Dessa maneira, o responsável pela relatoria do paradigma determinará, sim, o sobrestamento; não o fará, contudo, por obrigação decorrente de lei, mas de acordo com o seu juízo de necessidade e de adequação, observando os argumentos apresentados pelas partes do feito, tudo no contexto de sua competência jurisdicional. (...)” – Destaquei.

Portanto, antes que se diga que o vocábulo “caráter repetitivo” apenas abrange os processos repetitivos, mister se fez mencionar as razões externadas nas decisões acima, pois, além de corroborarem com o decidido na Questão de Ordem no RE 966.177/RS, deixam clara a ideia de que, enquanto a suspensão prevista no art. 1.035, § 5º, do CPC depende de decisão judicial, a outra suspensão estabelecida no art. 1.030, III, do CPC – cuja ordem envolve àquelas com a “repercussão geral reconhecida” – opera-se ex lege, não havendo o presidente ou vice-presidente do tribunal local poder discricionário em sua aplicação.

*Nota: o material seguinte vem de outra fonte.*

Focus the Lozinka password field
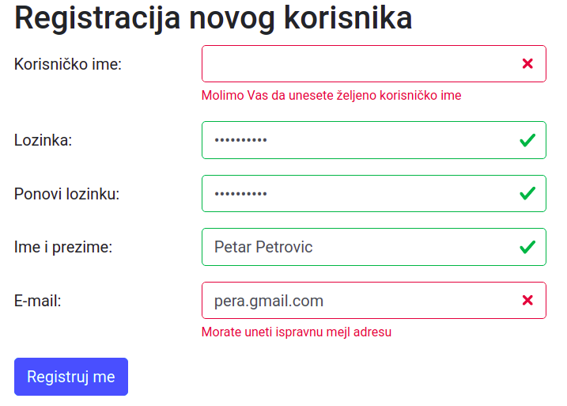tap(356, 140)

Como se vê, os referidos dispositivos tratam de providências a serem adotadas, respectivamente, pelo relator do processo no qual a repercussão geral foi reconhecida no STF e pelo presidente ou vice-presidente do tribunal recorrido. Ora, se ao reconhecer a repercussão geral da matéria e o ministro relator no STF não cogitar a suspensão dos demais processos em curso sobre o tema, disso se extrai a evidente opção por não interromper a tramitação dos feitos até a fase de interposição de recursos excepcionais – instante em que passa a ser das presidências ou vice-presidências dos tribunais de segundo grau a competência para a determinação de sobrestamento dos extraordinários.

Não faz sentido, dentro desta lógica, afirmar que a “repercussão geral reconhecida” não está abarcada como “caráter repetitivo”. Estaríamos diante de uma dicotomia injustificável, máxime por que o sistema recursal de competência dos presidentes ou vice-presidentes dos tribunais locais deve ser visto como uno, sobretudo se visa trazer segurança jurídica e implementar coerência a esse sistema.

Nesse sentido, Fernando da Fonseca Gajardoni, Luiz Dellore, André Vasconcelos Roque e Zulmar Duarte de Oliveira Jr. fazem semelhante afirmação ao ponderarem que uma das finalidades da suspensão dos processos é a busca pela segurança jurídica, evitando que sejam proferidas decisões divergentes sobre a matéria [2].

Ademais, ainda que se aceite que os recursos extraordinários, com repercussão geral reconhecida, não têm efeito vinculante obrigatório, servem eles como uma forma de orientação para todos os demais tribunais, advindo daí a importância do sobrestamento do extraordinário no tribunal em restou protocolizado.

De aduzir-se, em conclusão, que não há impedimento de o presidente ou vice-presidente do tribunal inferior sobrestar recurso extraordinário que verse sobre questão constitucional submetida à sistemática da repercussão geral, até o pronunciamento final do STF sobre a matéria.

 

 

Notas e Referências

[1] WAMBIER, T. A. A.; et al. Primeiros comentários ao novo código de processo civil: artigo por artigo. 2. Ed. São Paulo: Revista dos Tribunais, 2016.

[2] GAJARDONI, F. F.; et al. Execução e recursos - comentários ao CPC de 2015. São Paulo: Método, 2017, p. 1.206.